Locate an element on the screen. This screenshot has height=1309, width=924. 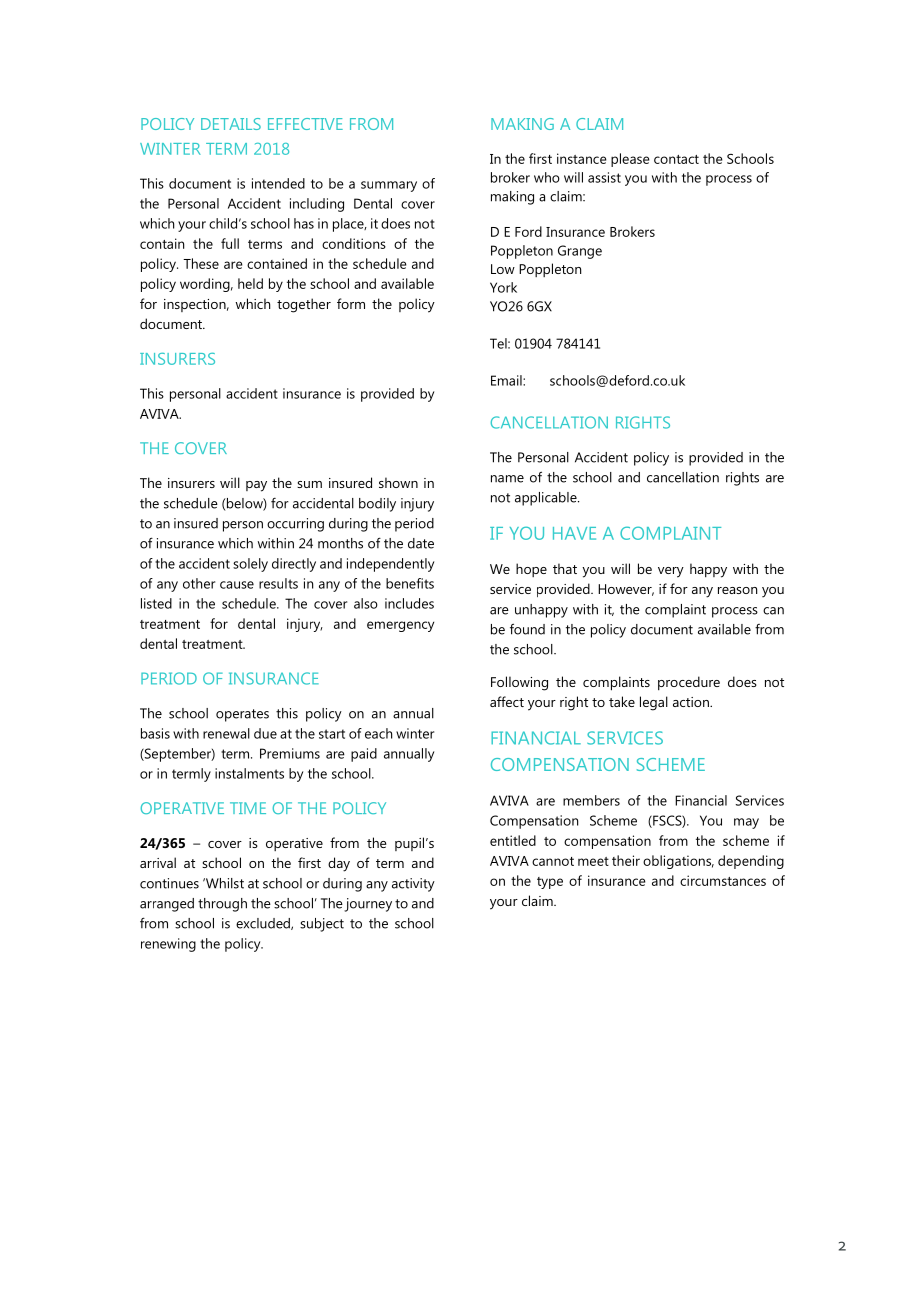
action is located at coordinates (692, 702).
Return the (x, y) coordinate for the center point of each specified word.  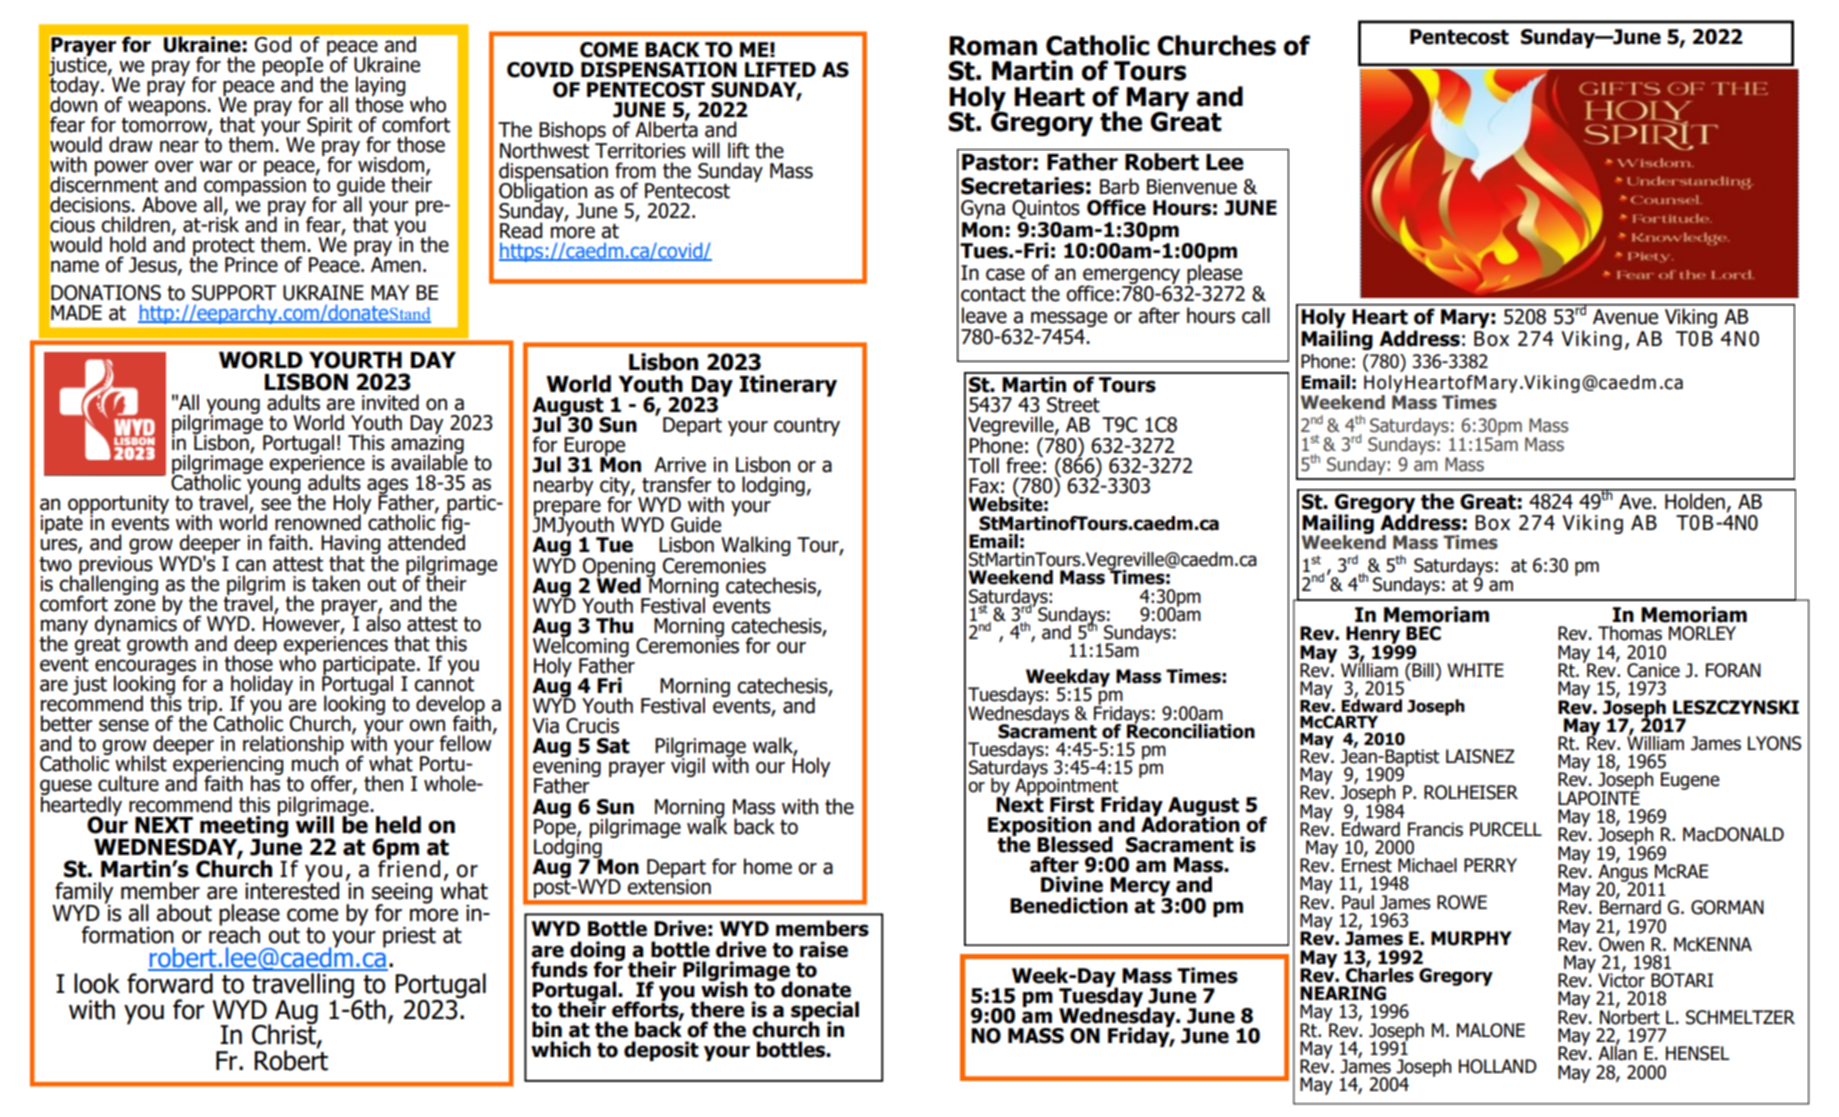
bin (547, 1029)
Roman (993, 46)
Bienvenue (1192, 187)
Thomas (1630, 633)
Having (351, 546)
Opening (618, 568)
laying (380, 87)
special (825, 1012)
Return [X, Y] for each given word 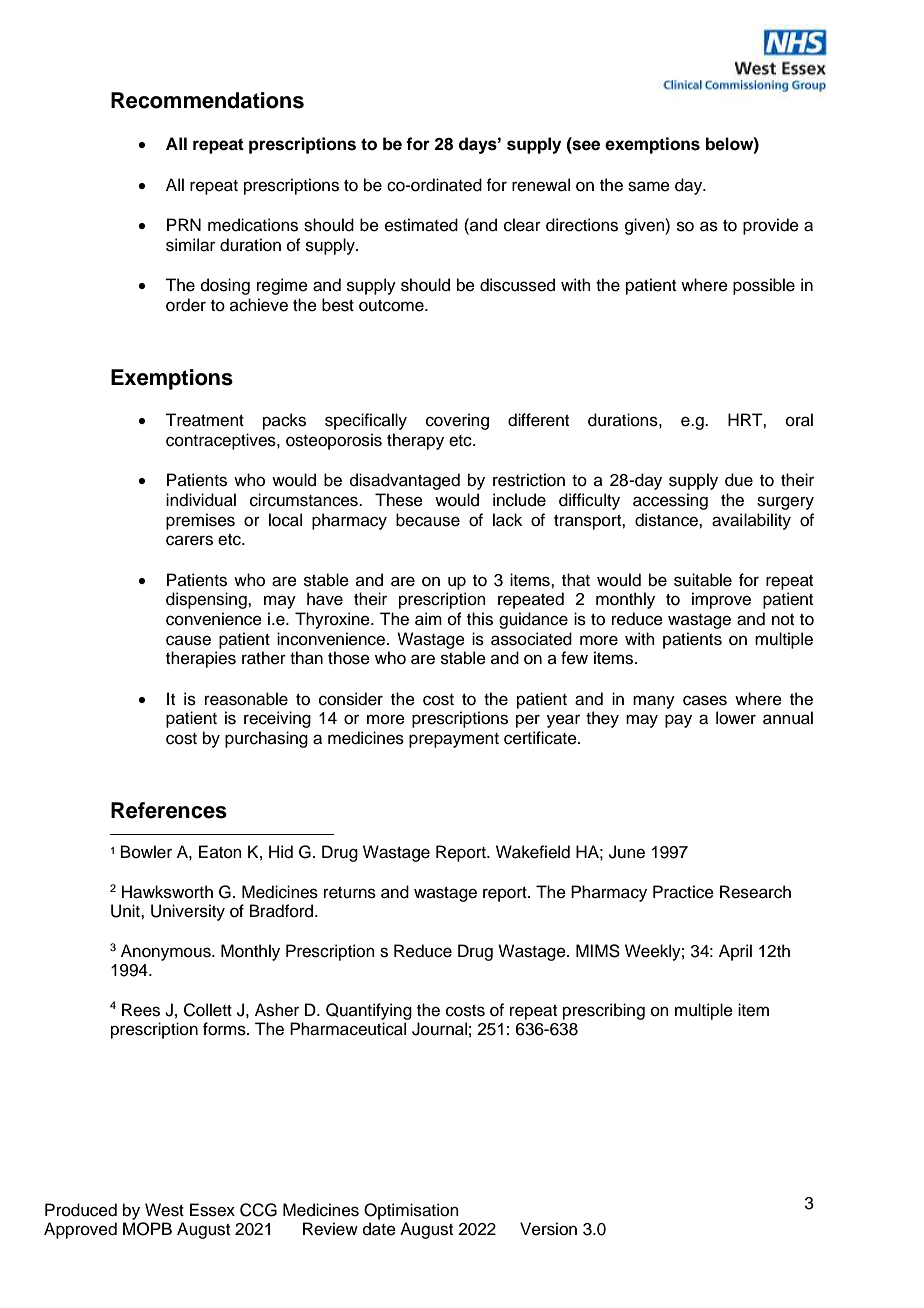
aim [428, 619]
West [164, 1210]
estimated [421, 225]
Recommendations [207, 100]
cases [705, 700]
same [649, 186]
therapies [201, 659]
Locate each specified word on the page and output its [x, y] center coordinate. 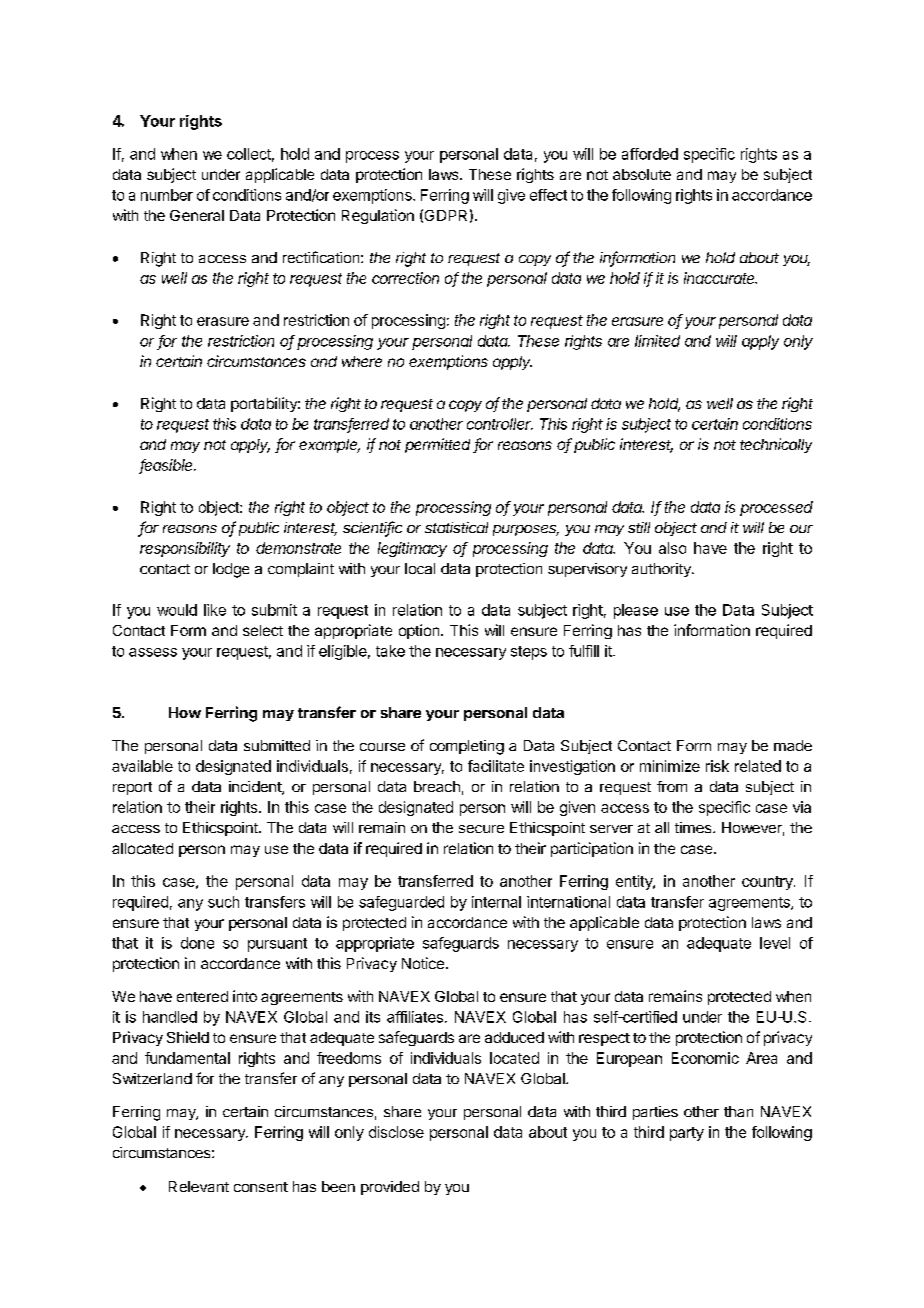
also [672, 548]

····················

Given instruction: Rewrite all of the rows above, replacing "Return" with "Provide" and leaving everything else unchanged. Omit the pictures from your answer.

Solution to this problem:
Locate an element on the screen. This screenshot has height=1309, width=924. 
action is located at coordinates (692, 702).
Provide the (x, y) coordinate for the center point of each specified word.  
bin (547, 1029)
Roman (993, 46)
Bienvenue (1192, 187)
Thomas (1630, 633)
Having (351, 546)
Opening (618, 568)
laying (380, 87)
special (825, 1012)
Provide [X, Y] for each given word 
aim [428, 619]
West [164, 1210]
estimated [421, 225]
Recommendations [207, 100]
cases [705, 700]
same [649, 186]
therapies [201, 659]
Locate each specified word on the page and output its [x, y] center coordinate. 
also [672, 548]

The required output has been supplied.